KUTIPAN DOKUMEN:
'''

Dalam konteks ini, rencana pemerintah untuk menaikkan tax ratio hingga 23% akan sangat menentukan keberlanjutan fiskal ke depan. Jika gagal, pembiayaan utang bisa membengkak, memperburuk beban fiskal jangka menengah.
- Ancaman Politik dan Ketegangan Sosial Pascapemilu
Moody’s juga menyoroti risiko politik domestik setelah pemilu di berbagai negara APAC. Di Indonesia, pemerintahan baru di bawah Presiden Prabowo akan dihadapkan pada dilema antara menepati janji politik populis atau menempuh jalur disiplin fiskal.
Kebijakan seperti subsidi energi, program makan siang gratis, dan proyek-proyek besar akan membebani APBN, dan jika tidak diimbangi dengan penerimaan yang cukup, akan menggerus kepercayaan pasar terhadap komitmen fiskal pemerintah.

'''

KETENTUAN TUGAS:
1. Menurut kutipan dokumen, sampai berapa persen pemerintah berencana menaikkan tax ratio?
2. Salin ulang dengan tepat seluruh bagian kutipan dokumen, mulai dari "Kebijakan seperti subsidi" sampai dengan "komitmen fiskal pemerintah.".
3. Sebutkan semua kebijakan yang menurut kutipan dokumen akan membebani APBN.
Kerjakan hanya berdasarkan kutipan dokumen di atas.

DATA HASIL EKSTRAKSI:
'''

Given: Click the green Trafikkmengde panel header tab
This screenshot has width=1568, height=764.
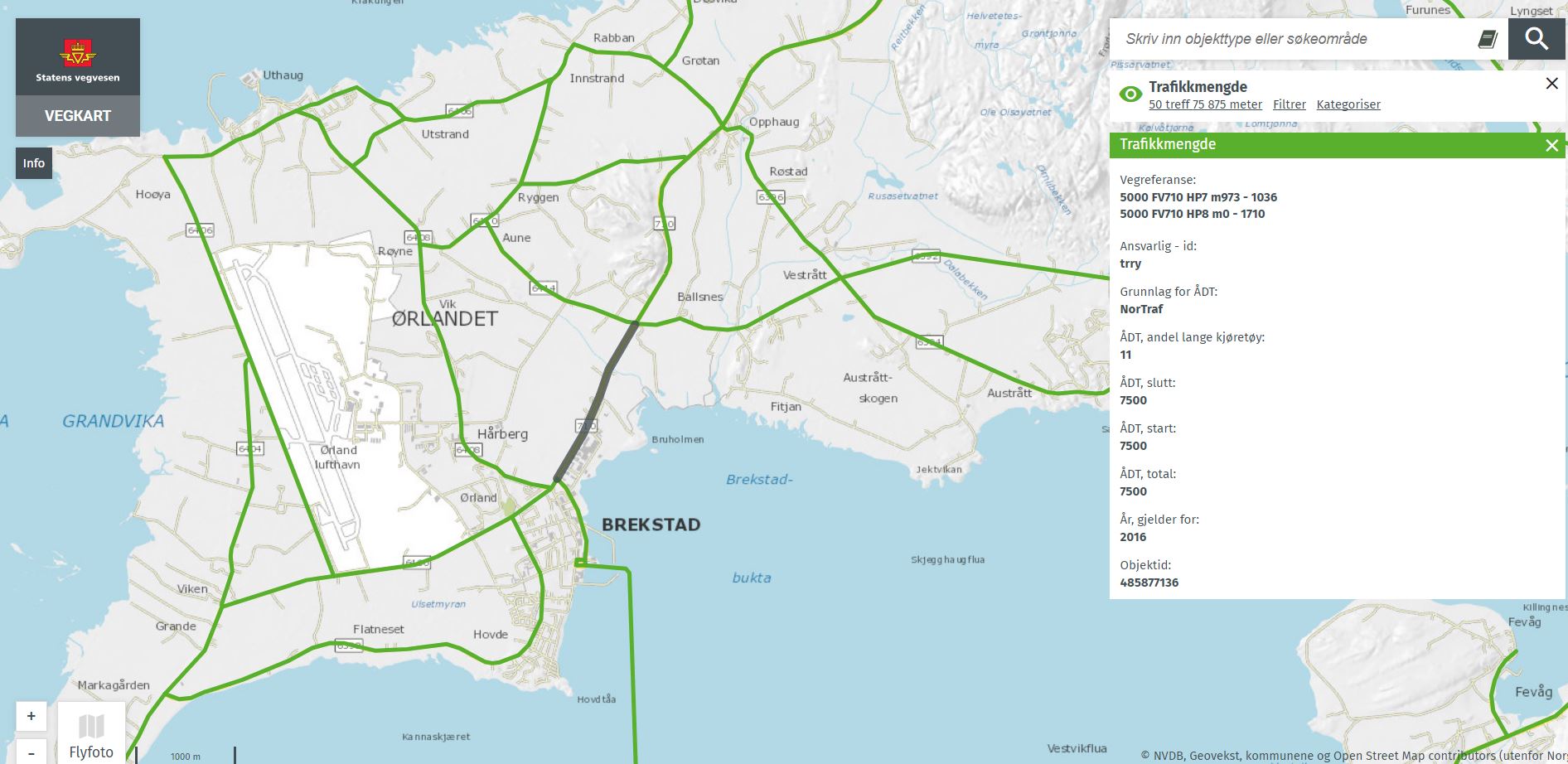Looking at the screenshot, I should pos(1326,145).
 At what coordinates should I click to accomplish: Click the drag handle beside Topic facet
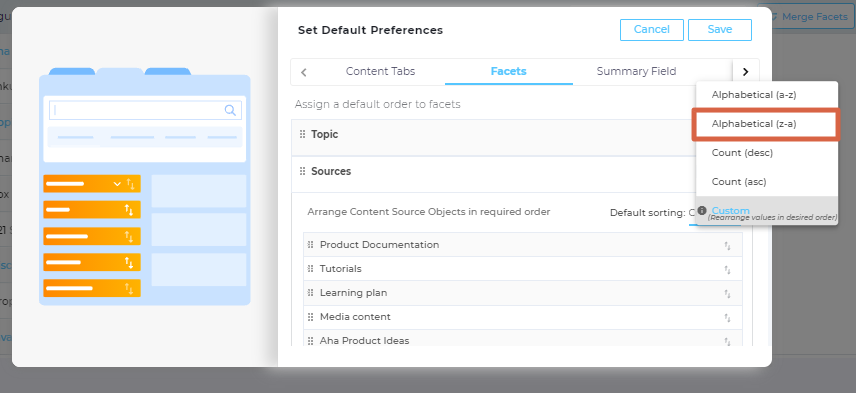(302, 134)
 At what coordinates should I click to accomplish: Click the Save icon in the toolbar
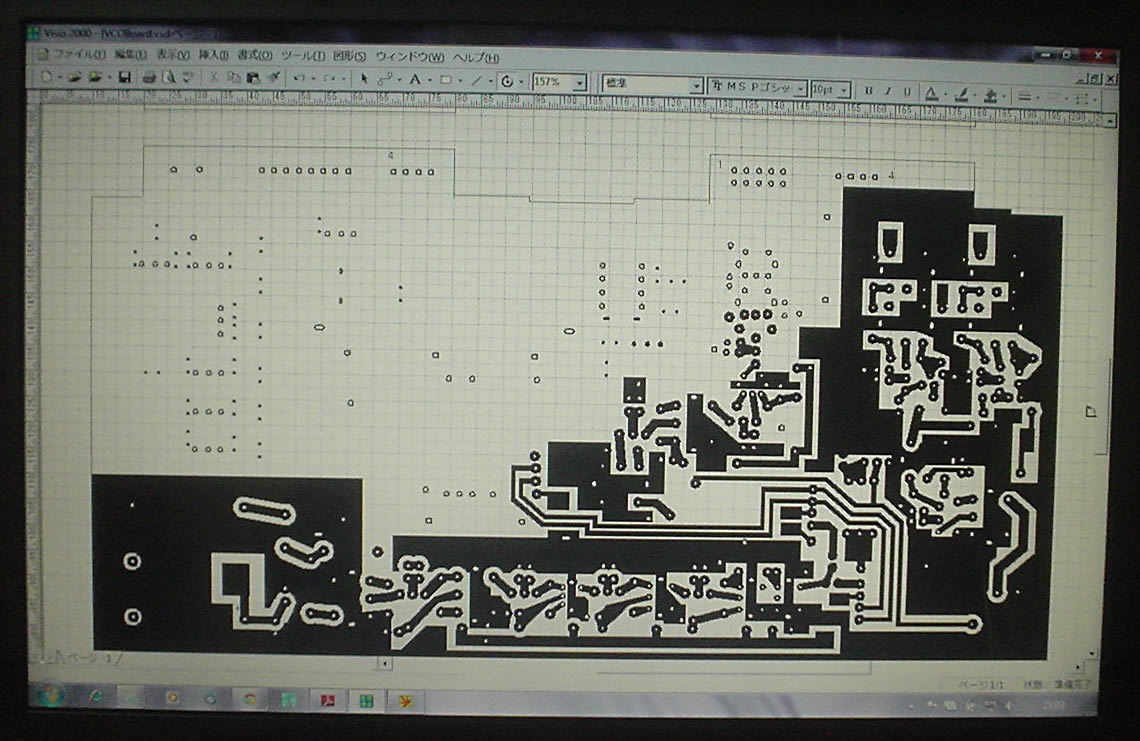point(124,77)
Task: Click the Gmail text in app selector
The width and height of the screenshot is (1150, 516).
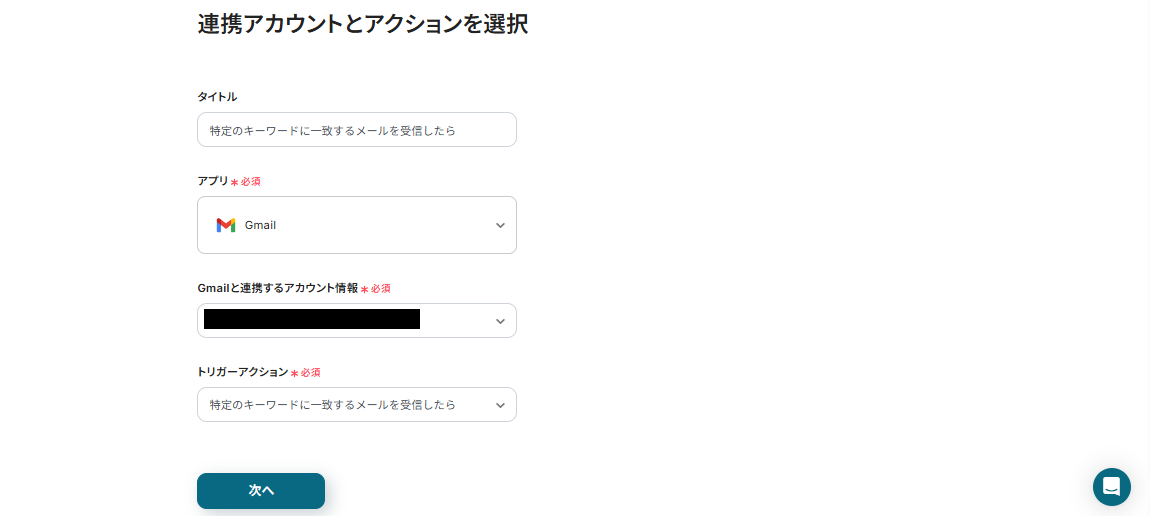Action: 260,225
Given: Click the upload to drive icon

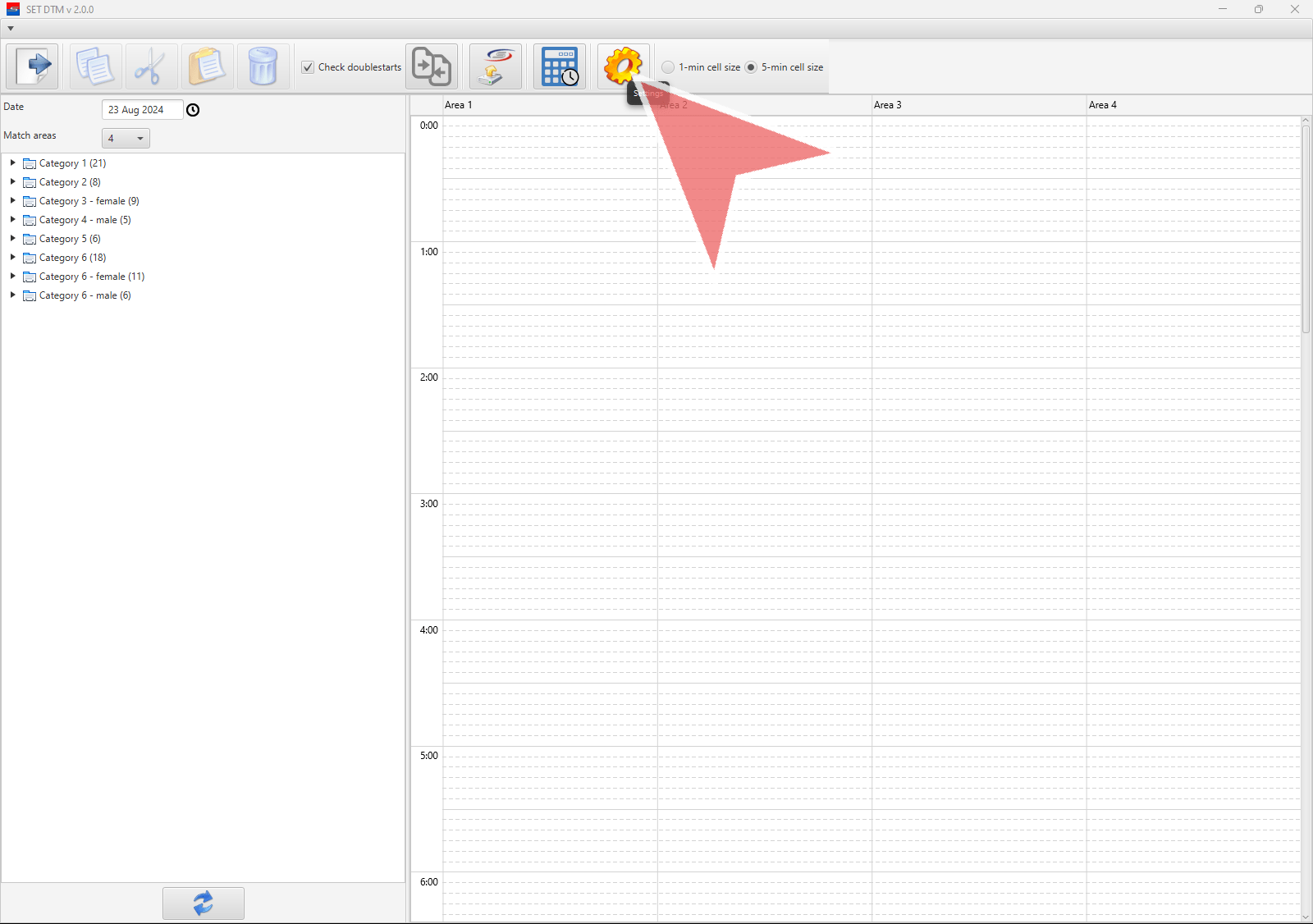Looking at the screenshot, I should coord(496,66).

'''

JAWABAN SETIAP TUGAS:
1. Hingga 23%.

2.
Kebijakan seperti subsidi energi, program makan siang gratis, dan proyek-proyek besar akan membebani APBN, dan jika tidak diimbangi dengan penerimaan yang cukup, akan menggerus kepercayaan pasar terhadap komitmen fiskal pemerintah.

3. Subsidi energi, program makan siang gratis, dan proyek-proyek besar.